Notebooks and version control
Demonstrate two tools which make version control of notebooks easier.
10 min teaching
5 min exercises
Jupyter Notebooks are stored in JSON format. With this format it can be a bit difficult to compare and merge changes which are introduced through the notebook interface.
Packages and JupyterLab extensions to simplify version control
Several packages and JupyterLab extensions have been developed to make it easier to interact with Git and GitHub:
nbdime (notebook “diff” and “merge”) provides “content-aware” diffing and merging.
Adds a Git button to the notebook interface.
git mergeshell commands can use nbdime’s diff and merge for notebook files, but leave Git’s behavior unchanged for non-notebook files.

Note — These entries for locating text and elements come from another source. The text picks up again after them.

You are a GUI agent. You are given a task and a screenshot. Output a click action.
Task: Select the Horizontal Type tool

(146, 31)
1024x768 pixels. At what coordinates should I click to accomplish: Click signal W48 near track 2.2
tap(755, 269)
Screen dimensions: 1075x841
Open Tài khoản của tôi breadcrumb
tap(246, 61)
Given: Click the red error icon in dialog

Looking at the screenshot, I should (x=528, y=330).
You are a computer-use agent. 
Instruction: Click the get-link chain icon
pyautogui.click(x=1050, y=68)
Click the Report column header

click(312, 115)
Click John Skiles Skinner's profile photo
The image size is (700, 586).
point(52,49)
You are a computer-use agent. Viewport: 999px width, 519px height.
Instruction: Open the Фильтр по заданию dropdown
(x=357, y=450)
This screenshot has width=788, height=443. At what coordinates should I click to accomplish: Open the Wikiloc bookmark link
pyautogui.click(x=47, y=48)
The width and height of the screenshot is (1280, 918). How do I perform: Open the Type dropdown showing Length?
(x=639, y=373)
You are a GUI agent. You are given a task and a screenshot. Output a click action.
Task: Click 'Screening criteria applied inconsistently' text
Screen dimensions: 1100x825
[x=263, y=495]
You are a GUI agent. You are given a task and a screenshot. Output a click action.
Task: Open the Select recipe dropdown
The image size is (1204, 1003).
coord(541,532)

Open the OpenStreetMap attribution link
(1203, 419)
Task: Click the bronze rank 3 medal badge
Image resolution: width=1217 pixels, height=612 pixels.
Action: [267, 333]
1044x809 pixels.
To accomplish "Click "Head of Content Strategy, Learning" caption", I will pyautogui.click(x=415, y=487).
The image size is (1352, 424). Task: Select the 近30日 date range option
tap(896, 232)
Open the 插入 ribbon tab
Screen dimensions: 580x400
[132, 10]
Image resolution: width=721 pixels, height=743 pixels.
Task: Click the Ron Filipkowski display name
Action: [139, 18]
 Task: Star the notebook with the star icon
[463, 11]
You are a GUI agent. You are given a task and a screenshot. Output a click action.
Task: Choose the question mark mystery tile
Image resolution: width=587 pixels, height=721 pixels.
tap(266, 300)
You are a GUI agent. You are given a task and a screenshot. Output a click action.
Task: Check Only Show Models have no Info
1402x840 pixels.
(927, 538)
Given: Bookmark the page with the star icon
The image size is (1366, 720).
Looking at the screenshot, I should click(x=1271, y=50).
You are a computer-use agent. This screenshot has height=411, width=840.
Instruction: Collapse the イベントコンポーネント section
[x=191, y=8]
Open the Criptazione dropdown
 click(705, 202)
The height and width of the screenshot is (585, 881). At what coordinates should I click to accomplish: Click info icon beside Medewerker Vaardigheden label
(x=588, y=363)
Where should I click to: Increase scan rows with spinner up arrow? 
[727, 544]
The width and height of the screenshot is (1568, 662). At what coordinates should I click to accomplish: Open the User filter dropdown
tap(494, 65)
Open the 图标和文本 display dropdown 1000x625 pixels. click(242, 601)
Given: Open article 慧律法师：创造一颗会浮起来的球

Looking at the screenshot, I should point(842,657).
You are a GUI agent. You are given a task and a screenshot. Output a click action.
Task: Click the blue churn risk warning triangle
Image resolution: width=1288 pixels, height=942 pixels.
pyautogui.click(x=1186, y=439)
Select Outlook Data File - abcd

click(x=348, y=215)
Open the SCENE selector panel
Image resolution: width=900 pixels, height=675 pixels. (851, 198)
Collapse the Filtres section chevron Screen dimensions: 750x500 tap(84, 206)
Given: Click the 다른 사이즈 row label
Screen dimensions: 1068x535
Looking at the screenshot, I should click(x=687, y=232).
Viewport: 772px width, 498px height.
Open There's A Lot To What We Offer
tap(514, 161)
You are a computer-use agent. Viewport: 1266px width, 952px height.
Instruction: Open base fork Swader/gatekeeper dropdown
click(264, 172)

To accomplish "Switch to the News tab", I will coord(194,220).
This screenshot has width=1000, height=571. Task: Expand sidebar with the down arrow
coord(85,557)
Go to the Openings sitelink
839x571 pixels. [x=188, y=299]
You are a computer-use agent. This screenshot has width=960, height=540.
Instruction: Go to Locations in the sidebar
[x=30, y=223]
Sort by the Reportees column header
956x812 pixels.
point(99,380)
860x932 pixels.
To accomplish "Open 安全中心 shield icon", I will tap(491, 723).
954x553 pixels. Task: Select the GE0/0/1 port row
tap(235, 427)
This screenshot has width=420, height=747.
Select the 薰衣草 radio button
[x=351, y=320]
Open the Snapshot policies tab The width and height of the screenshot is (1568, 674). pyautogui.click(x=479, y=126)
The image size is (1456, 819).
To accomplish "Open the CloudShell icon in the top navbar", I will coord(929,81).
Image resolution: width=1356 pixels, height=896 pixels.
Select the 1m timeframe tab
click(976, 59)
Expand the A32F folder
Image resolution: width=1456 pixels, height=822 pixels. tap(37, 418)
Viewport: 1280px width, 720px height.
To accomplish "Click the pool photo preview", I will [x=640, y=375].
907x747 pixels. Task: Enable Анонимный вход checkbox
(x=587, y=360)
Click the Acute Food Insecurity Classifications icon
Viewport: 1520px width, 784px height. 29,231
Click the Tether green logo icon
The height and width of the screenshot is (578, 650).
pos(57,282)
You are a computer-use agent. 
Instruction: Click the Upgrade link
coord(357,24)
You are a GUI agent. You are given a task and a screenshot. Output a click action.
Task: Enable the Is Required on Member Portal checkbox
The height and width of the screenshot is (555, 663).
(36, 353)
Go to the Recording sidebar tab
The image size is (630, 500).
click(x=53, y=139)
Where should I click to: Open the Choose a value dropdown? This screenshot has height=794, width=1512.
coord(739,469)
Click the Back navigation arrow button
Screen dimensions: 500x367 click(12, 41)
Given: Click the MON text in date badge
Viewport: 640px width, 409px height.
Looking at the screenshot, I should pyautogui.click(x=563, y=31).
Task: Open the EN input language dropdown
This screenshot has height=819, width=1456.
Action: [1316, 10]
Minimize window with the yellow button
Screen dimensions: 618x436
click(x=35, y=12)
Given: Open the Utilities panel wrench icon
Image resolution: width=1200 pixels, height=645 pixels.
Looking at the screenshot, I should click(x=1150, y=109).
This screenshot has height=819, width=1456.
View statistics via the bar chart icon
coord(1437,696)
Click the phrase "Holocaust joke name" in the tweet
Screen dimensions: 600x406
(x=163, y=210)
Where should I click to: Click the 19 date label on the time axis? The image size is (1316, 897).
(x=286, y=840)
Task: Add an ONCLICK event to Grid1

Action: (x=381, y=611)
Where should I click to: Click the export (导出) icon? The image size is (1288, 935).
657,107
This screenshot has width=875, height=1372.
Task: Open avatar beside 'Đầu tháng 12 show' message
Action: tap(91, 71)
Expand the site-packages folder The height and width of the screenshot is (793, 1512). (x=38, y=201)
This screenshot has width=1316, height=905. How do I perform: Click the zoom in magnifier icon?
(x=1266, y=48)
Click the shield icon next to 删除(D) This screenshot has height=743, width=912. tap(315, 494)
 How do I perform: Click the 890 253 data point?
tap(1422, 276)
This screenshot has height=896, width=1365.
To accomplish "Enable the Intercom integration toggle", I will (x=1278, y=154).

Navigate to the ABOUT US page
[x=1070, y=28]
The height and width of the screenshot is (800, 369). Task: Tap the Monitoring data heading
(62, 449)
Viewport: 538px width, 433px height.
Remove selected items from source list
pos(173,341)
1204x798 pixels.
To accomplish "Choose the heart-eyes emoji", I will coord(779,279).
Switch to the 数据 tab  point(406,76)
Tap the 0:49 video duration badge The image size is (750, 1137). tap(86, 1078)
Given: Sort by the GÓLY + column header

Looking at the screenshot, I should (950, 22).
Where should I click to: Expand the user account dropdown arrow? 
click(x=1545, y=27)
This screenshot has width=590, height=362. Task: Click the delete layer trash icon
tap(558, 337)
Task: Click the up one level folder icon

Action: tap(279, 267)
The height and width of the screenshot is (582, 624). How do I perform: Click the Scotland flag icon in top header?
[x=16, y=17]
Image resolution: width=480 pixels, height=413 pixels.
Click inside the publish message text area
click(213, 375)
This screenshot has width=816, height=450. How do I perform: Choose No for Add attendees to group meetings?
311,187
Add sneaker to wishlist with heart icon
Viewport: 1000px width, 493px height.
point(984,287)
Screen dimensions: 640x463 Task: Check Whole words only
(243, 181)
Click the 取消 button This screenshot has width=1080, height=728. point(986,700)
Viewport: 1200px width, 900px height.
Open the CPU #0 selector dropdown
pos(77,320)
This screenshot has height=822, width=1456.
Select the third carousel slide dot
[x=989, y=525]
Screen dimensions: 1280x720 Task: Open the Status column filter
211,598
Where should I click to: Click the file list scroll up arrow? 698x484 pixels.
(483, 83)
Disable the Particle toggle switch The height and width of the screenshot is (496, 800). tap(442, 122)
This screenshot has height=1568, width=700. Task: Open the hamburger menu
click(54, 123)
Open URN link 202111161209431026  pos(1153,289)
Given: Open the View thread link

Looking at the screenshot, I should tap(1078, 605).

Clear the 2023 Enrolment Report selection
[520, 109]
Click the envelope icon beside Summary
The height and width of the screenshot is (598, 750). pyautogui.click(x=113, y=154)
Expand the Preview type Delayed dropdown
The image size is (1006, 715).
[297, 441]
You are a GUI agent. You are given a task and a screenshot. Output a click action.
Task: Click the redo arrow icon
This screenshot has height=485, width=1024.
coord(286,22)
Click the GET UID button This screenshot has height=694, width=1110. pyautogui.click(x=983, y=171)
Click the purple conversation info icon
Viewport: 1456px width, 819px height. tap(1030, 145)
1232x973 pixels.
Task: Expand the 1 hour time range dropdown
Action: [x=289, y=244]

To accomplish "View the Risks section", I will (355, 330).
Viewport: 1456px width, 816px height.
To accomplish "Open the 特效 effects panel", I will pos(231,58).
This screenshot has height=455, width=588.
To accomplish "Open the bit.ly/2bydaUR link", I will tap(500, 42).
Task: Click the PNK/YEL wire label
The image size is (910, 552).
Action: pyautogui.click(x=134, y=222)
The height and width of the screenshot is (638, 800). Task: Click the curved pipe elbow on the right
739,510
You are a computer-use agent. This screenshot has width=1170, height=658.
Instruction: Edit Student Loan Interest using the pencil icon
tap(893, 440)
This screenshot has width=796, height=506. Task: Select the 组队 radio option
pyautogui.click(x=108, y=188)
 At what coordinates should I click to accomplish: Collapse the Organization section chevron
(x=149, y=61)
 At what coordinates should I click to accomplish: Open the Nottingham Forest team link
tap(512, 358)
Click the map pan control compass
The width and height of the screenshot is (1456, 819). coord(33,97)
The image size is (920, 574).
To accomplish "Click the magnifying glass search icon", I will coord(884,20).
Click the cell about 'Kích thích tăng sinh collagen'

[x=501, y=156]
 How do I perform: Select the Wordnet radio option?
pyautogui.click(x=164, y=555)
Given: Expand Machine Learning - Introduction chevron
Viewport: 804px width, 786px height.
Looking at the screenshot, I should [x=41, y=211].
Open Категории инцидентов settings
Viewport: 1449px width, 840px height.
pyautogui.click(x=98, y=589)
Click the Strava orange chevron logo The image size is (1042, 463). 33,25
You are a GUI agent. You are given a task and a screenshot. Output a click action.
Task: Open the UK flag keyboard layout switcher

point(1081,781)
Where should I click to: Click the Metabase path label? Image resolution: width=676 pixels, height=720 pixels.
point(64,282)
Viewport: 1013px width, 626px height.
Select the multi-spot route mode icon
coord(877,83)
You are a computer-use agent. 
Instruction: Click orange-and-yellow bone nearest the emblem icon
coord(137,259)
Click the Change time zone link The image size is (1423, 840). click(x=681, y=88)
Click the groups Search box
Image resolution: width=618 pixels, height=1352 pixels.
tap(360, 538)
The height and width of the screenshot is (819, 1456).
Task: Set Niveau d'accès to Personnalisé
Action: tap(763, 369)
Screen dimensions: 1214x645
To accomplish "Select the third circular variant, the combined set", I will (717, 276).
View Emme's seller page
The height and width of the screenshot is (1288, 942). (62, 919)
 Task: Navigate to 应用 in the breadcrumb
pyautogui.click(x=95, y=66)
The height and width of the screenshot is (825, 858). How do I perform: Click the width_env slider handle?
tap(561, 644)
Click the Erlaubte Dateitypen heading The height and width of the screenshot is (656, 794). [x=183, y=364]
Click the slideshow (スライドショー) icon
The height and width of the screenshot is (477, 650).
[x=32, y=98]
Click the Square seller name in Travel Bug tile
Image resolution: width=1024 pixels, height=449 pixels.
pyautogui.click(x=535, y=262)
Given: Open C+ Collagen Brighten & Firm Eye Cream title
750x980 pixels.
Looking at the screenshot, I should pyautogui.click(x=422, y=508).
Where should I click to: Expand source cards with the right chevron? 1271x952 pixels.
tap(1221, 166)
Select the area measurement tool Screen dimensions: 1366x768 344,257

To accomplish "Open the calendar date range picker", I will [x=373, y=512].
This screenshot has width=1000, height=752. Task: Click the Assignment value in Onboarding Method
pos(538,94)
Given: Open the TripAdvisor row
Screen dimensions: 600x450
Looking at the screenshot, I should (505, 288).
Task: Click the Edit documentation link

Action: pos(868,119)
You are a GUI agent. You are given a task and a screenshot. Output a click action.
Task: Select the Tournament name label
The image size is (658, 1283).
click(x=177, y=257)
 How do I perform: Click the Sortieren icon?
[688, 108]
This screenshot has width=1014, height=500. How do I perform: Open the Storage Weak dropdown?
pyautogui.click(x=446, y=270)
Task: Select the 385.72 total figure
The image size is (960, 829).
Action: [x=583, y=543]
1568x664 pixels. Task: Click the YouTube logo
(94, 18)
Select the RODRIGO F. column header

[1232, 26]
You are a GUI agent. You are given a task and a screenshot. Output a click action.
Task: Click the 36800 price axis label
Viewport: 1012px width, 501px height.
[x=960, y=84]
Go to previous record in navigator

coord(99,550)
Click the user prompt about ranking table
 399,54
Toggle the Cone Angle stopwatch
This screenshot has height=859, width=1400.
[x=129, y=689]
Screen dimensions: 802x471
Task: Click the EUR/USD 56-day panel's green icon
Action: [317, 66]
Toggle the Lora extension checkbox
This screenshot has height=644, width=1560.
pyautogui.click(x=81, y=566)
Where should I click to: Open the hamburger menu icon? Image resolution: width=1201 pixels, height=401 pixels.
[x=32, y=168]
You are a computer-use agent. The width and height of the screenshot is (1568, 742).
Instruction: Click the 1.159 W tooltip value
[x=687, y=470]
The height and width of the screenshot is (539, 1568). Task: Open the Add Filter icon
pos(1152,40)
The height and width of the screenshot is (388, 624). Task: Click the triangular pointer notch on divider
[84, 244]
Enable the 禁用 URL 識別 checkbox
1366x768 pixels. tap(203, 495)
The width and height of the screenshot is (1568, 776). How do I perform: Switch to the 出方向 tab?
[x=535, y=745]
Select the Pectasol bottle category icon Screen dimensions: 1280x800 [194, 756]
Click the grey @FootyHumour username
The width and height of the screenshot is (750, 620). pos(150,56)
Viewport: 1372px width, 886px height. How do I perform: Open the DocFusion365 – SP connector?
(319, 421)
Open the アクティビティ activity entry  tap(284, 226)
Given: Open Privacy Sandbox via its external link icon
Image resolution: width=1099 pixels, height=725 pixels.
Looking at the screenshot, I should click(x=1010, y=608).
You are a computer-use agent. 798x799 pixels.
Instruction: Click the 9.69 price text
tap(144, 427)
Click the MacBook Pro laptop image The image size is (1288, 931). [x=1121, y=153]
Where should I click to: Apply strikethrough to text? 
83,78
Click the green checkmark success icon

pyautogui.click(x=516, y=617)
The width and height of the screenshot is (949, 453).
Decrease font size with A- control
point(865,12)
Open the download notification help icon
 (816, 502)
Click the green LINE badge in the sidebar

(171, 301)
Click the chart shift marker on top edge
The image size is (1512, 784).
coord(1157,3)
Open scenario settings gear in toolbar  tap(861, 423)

jupyterlab-git is a JupyterLab extension for version control using Git.
Adds a Git tab to the left-side menu bar for version control inside JupyterLab.
JupyterLab GitHub is a JupyterLab extension for accessing GitHub repositories.
Adds a GitHub tab to the left-side menu bar where you can browse and open notebooks from your GitHub repositories.
All three extensions can be used from within the JupyterLab interface. jupyterlab-git is installed as part of our Conda environment. nbdime is also already installed in this environment since it is a dependency of jupyterlab-git.
To install additional extensions, please consult the official documentation about installing and managing JupyterLab extensions.
Comparing changes without jupyterlab-git/nbdime
Create a new folder
Initialize a new Git repository (which is anyway good to demonstrate)
Copy the “darts” notebook into it (from the previous episode)
Stage and commit the file before trying the changes below
A plain git diff
Instructor demonstrates a plain git diff
To understand the problem, the instructor first shows the example notebook and then the source code in JSON format.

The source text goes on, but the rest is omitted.